BC-LLM wraps the LLM within a Bayesian posterior inference procedure, iteratively searching over a potentially infinite concept space. The LLM serves dual roles: generating candidate concepts and providing prior probabilities for their relevance. A Metropolis accept/reject step corrects for LLM hallucinations and inconsistencies, ensuring that the system converges to genuinely relevant concepts even when the LLM's priors are imperfect.
The results demonstrate that BC-LLM substantially improves the interpretability-accuracy tradeoff across image, text, and tabular data, sometimes outperforming black-box models entirely. In a clinical collaboration, hospital data scientists found the BC-LLM outputs to be more interpretable and actionable than their existing models. The framework also provides calibrated uncertainty quantification — knowing not just what concepts are relevant but how confident the system is in each assessment.
Why This Matters for Trustworthy AI
The convergence of these approaches points toward a future where interpretability is not an afterthought but an architectural feature. Several properties make concept bottleneck LLMs particularly relevant for high-stakes applications:
Auditability. Because every prediction passes through human-interpretable concepts, domain experts can examine exactly which concepts drove a particular decision. In healthcare, this means a clinician can verify that a diagnostic recommendation is based on medically relevant features rather than spurious correlations.

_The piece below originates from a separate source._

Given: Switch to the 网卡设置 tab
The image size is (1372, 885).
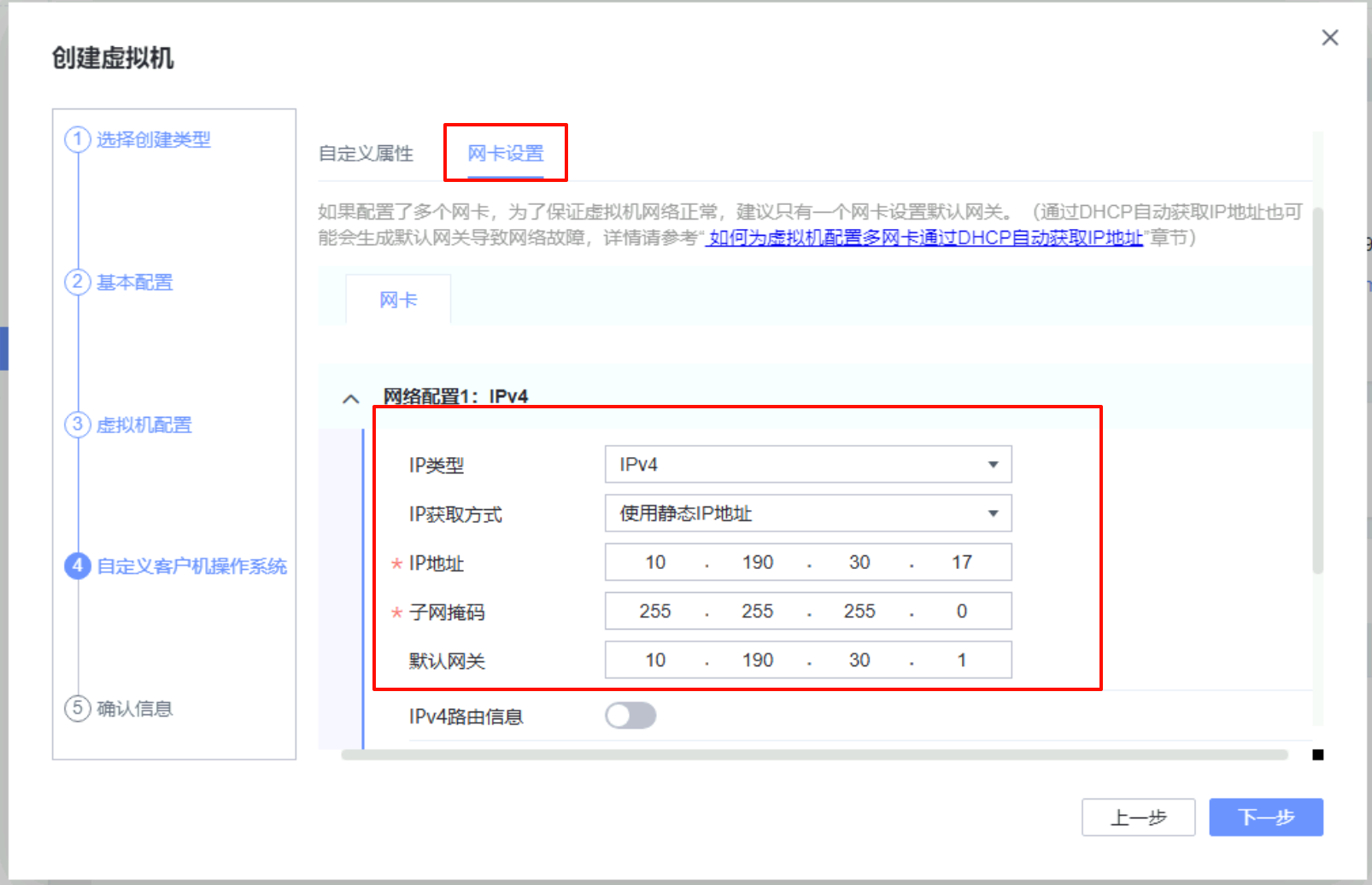Looking at the screenshot, I should pos(505,154).
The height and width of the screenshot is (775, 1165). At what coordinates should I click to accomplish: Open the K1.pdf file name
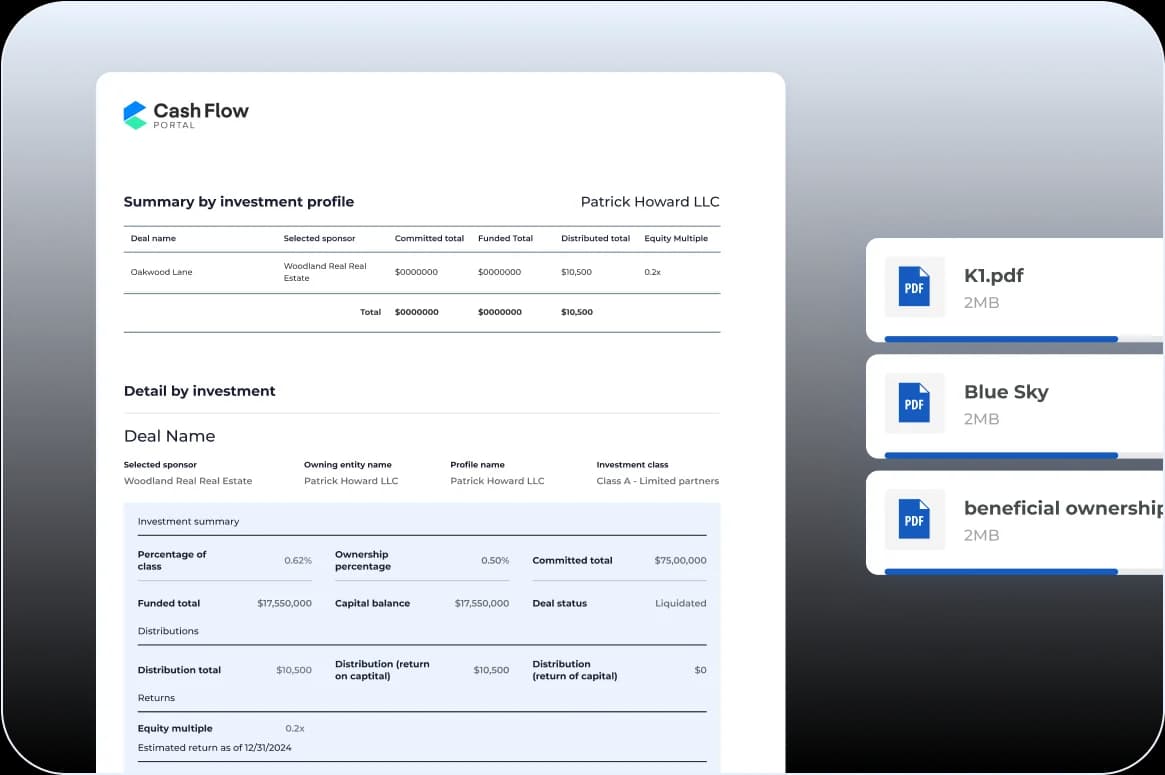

Intervenability. If a concept is scored incorrectly, users can manually correct it and observe how the prediction changes. This creates a structured interface for human-AI collaboration where experts can inject domain knowledge directly into the model's reasoning process.

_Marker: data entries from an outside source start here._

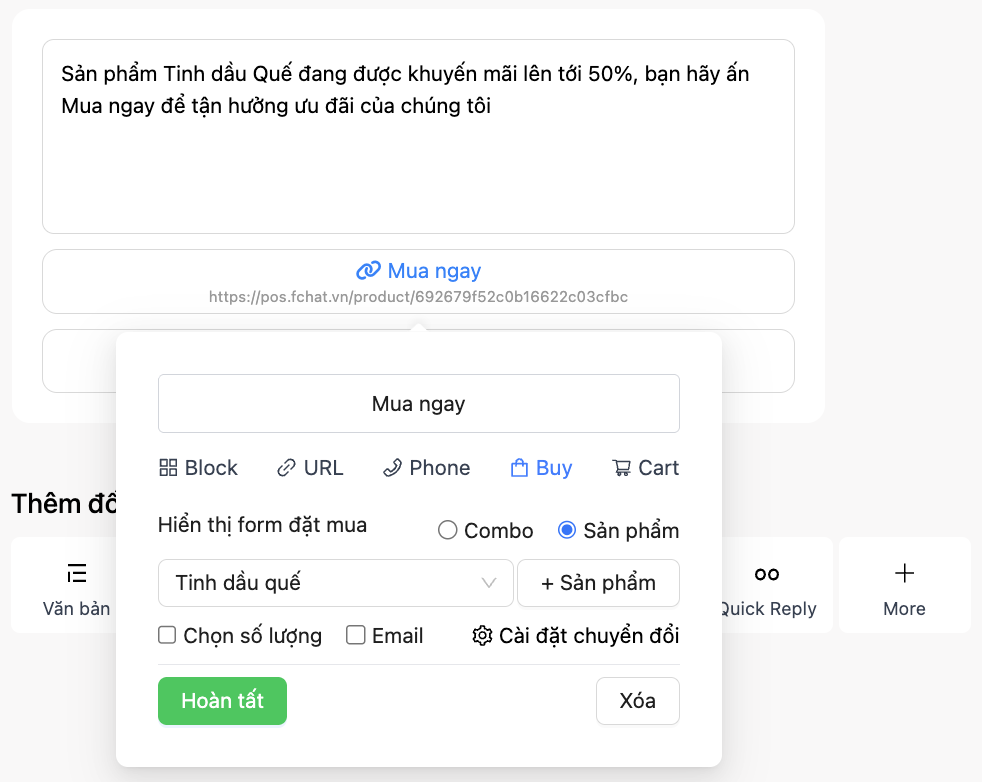Select the Combo radio button
982x782 pixels.
[x=448, y=531]
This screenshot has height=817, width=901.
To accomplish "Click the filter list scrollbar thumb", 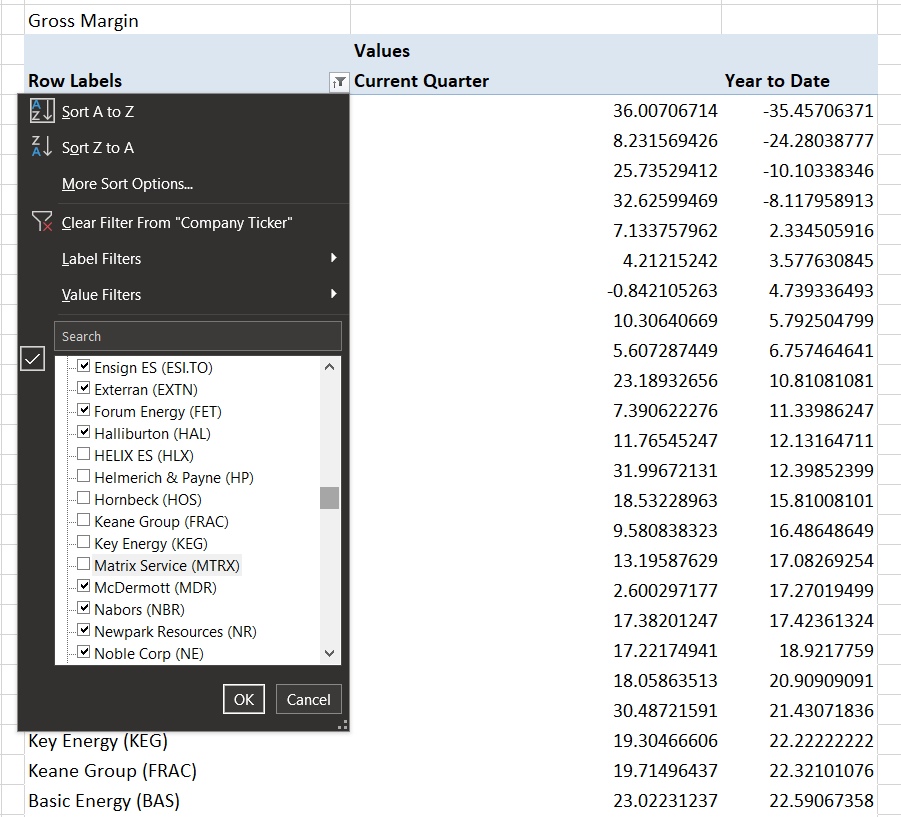I will point(329,498).
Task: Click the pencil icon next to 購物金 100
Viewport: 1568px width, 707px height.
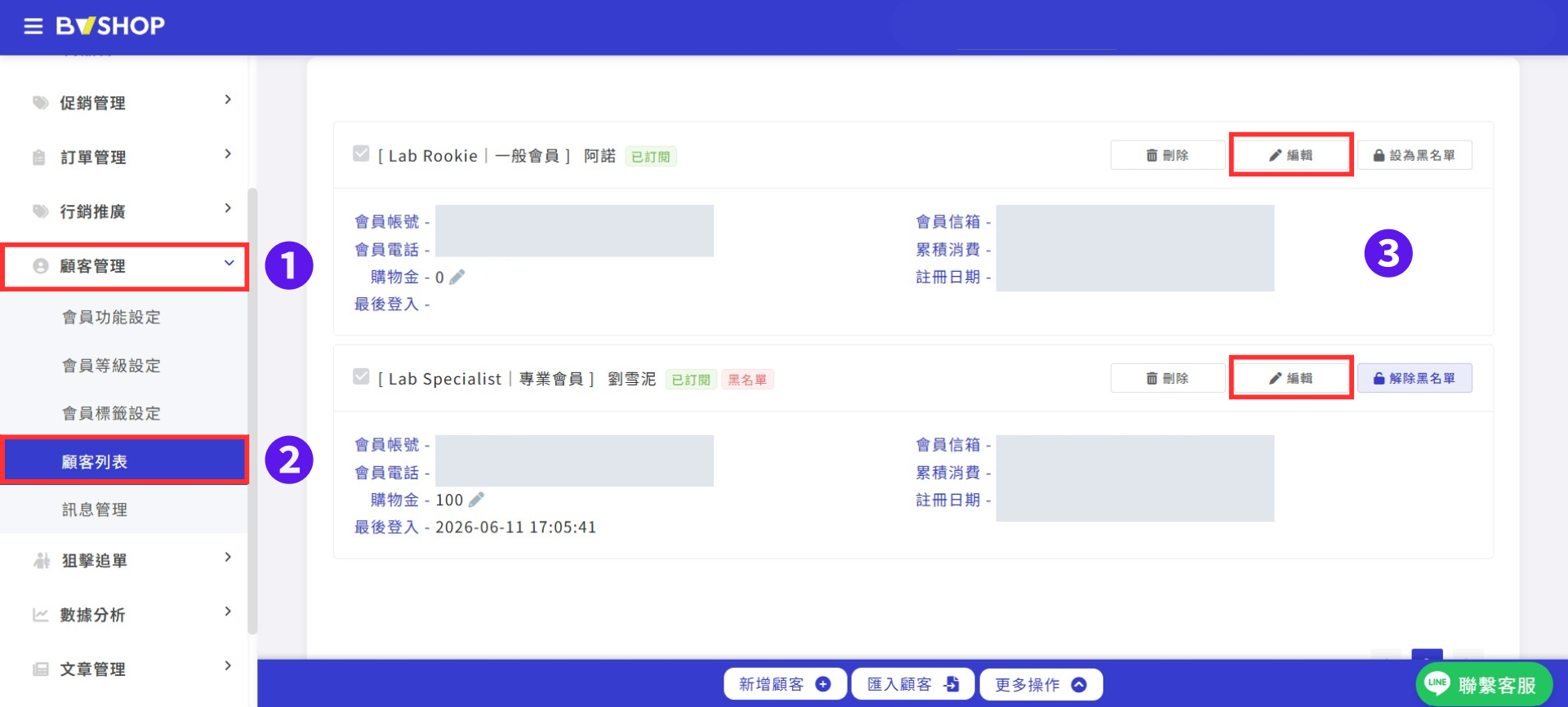Action: 477,500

Concept unlearning. CB-LLMs enable the selective removal of specific concepts from a model's reasoning — a capability with direct applications in safety (removing harmful concepts) and privacy (removing personally identifiable concepts from model decisions).
Open Questions
The accuracy-interpretability tradeoff, while improved, has not been eliminated. CB-LLMs match but do not consistently exceed black-box performance, raising the question of whether inherent interpretability always comes at some cost. The reliance on LLMs for concept generation introduces a dependency — if the concept-generating model has blind spots, the bottleneck will inherit them.

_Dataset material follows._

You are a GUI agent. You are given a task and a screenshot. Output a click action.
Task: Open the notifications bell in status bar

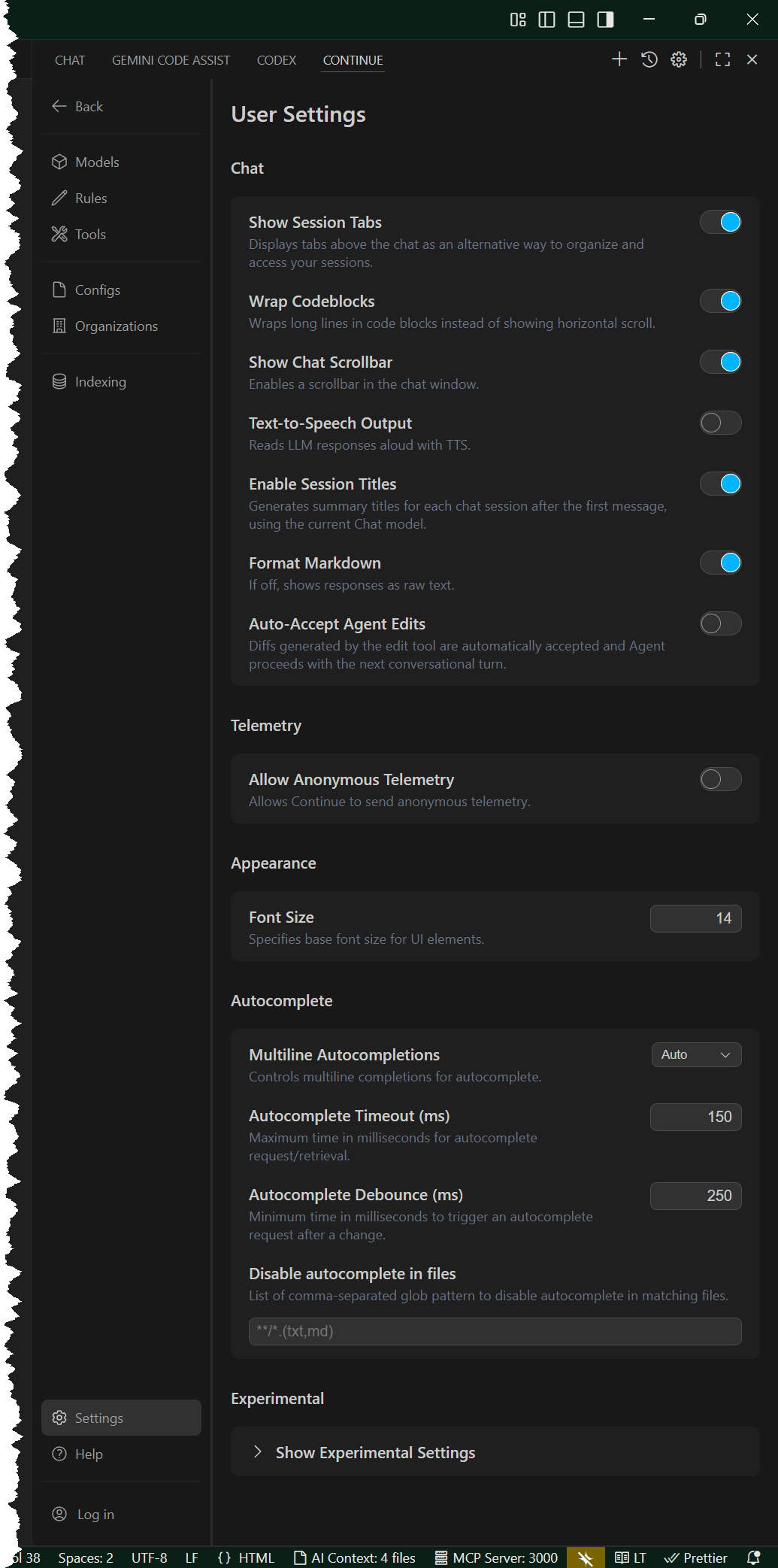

Perhaps the most fundamental question is whether the concepts that make sense to humans are the same concepts that are most useful for prediction. The success of CB-LLMs suggests significant overlap, but the gap between human-interpretable and machine-optimal concepts remains an active area of investigation.
Looking Forward
The acceptance of CB-LLMs at ICLR 2025 and BC-LLM at NeurIPS 2025 signals that concept bottleneck approaches have reached a level of maturity that the top venues recognize. As regulatory frameworks like the EU AI Act increasingly demand explainability in high-risk AI systems, architectures that build interpretability into the model rather than adding it post-hoc may shift from academic interest to practical necessity.
References
Sun, C.-E., Oikarinen, T. P., Ustun, B., & Weng, T.-W. (2025). Concept Bottleneck Large Language Models. International Conference on Learning Representations (ICLR) 2025. arXiv:2412.07992.
Feng, J., Kothari, A., Zier, L., Singh, C., & Tan, Y. S. (2024). Bayesian Concept Bottleneck Models with LLM Priors. Conference on Neural Information Processing Systems (NeurIPS) 2025. arXiv:2410.15555.